====== EXTRACTED ENTRIES ======
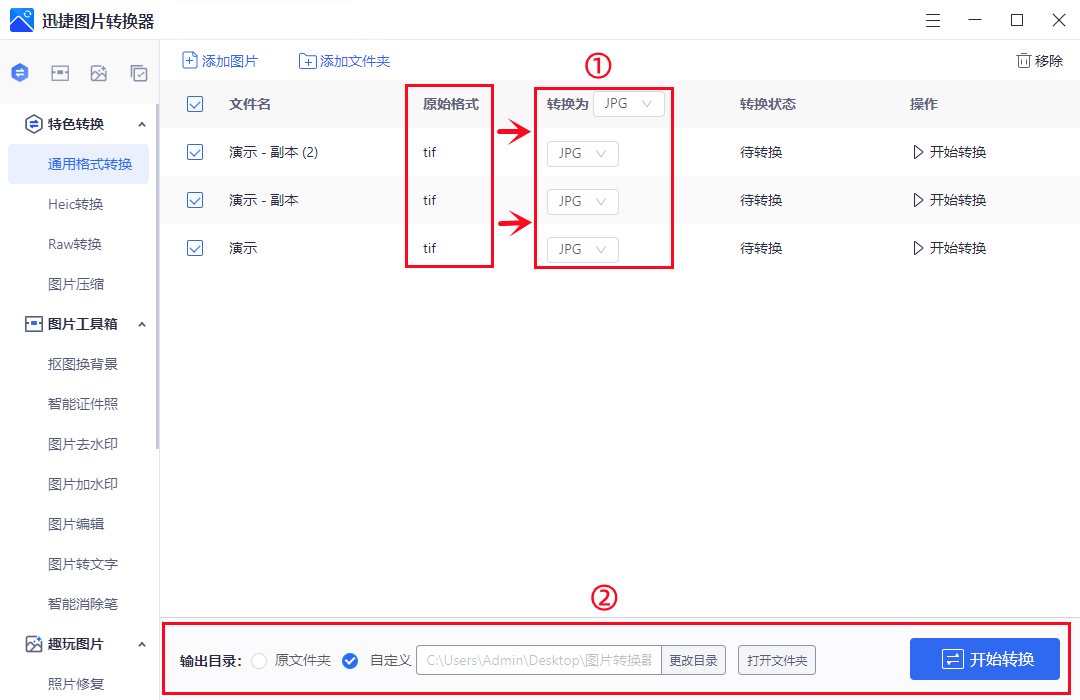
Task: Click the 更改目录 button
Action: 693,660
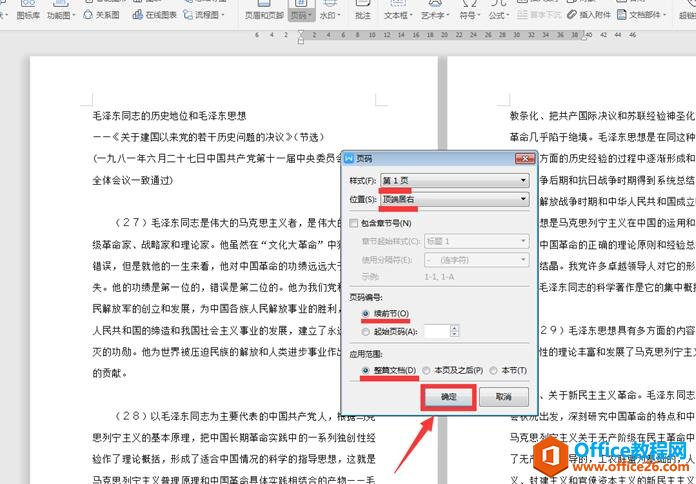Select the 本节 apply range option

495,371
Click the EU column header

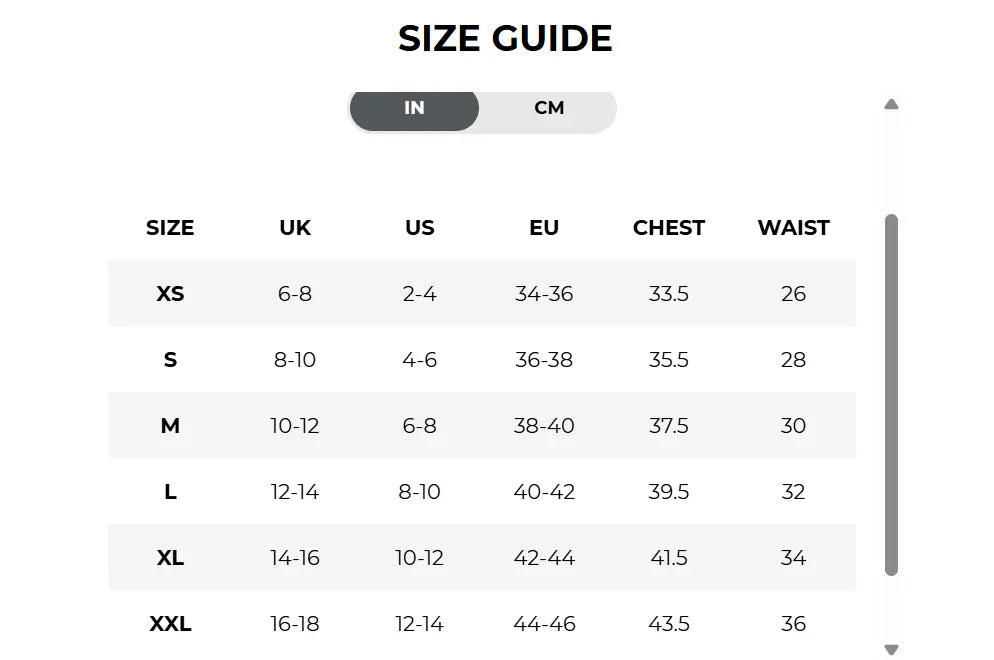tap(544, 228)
======
====== EXTRACTED ENTRIES ======
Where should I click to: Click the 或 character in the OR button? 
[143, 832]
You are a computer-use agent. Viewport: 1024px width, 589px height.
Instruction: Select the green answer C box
======
====== EXTRACTED ENTRIES ======
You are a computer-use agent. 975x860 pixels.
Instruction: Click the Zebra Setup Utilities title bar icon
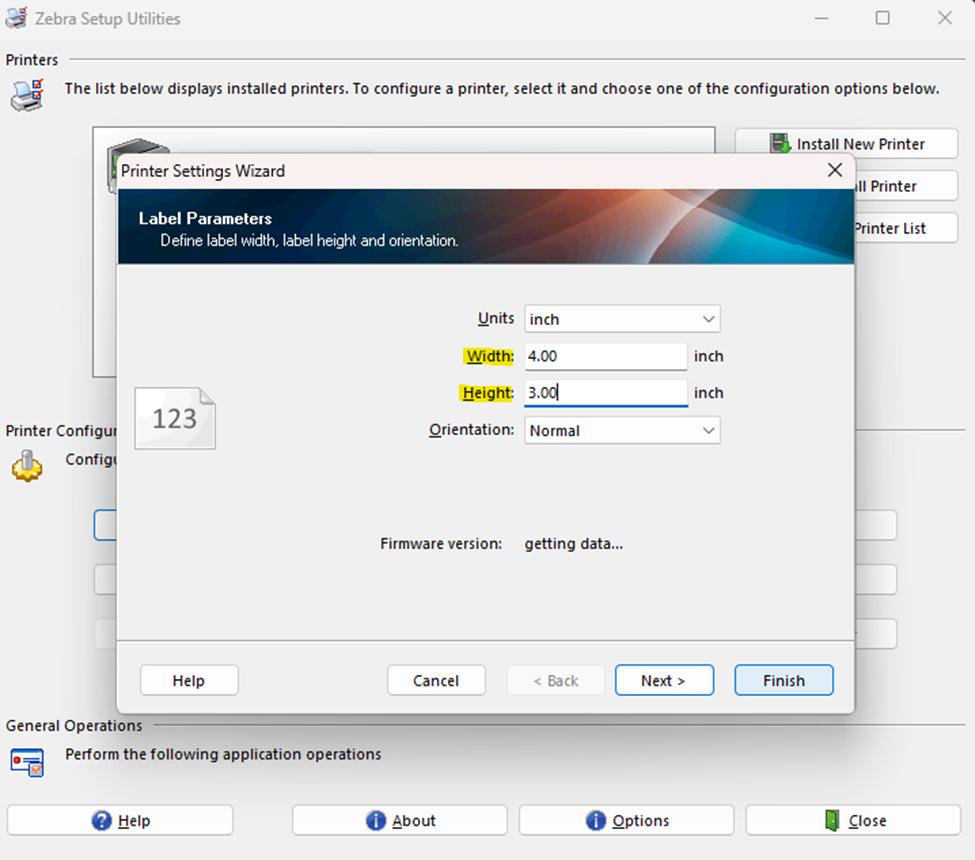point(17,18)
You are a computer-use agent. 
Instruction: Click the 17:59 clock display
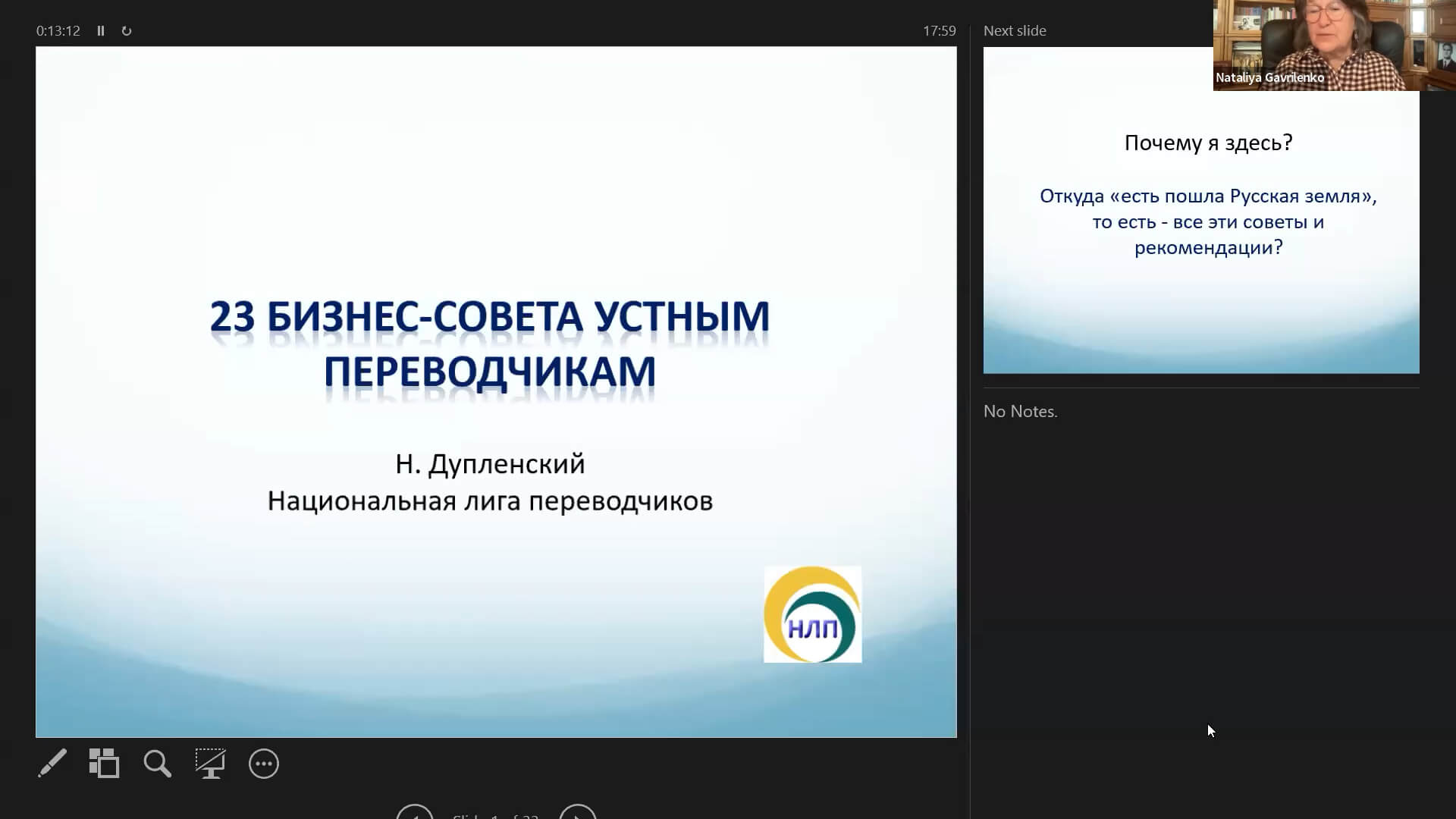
======
• **PROBLEM REQUIREMENTS**
Copy these lines of the material word for word: start at the line containing "Where should I" and end after the line containing "Instruction: Select the green answer C box".

• **FINISHED TASK**
Where should I click to: Click the 或 character in the OR button? 
[143, 832]
You are a computer-use agent. Viewport: 1024px width, 589px height.
Instruction: Select the green answer C box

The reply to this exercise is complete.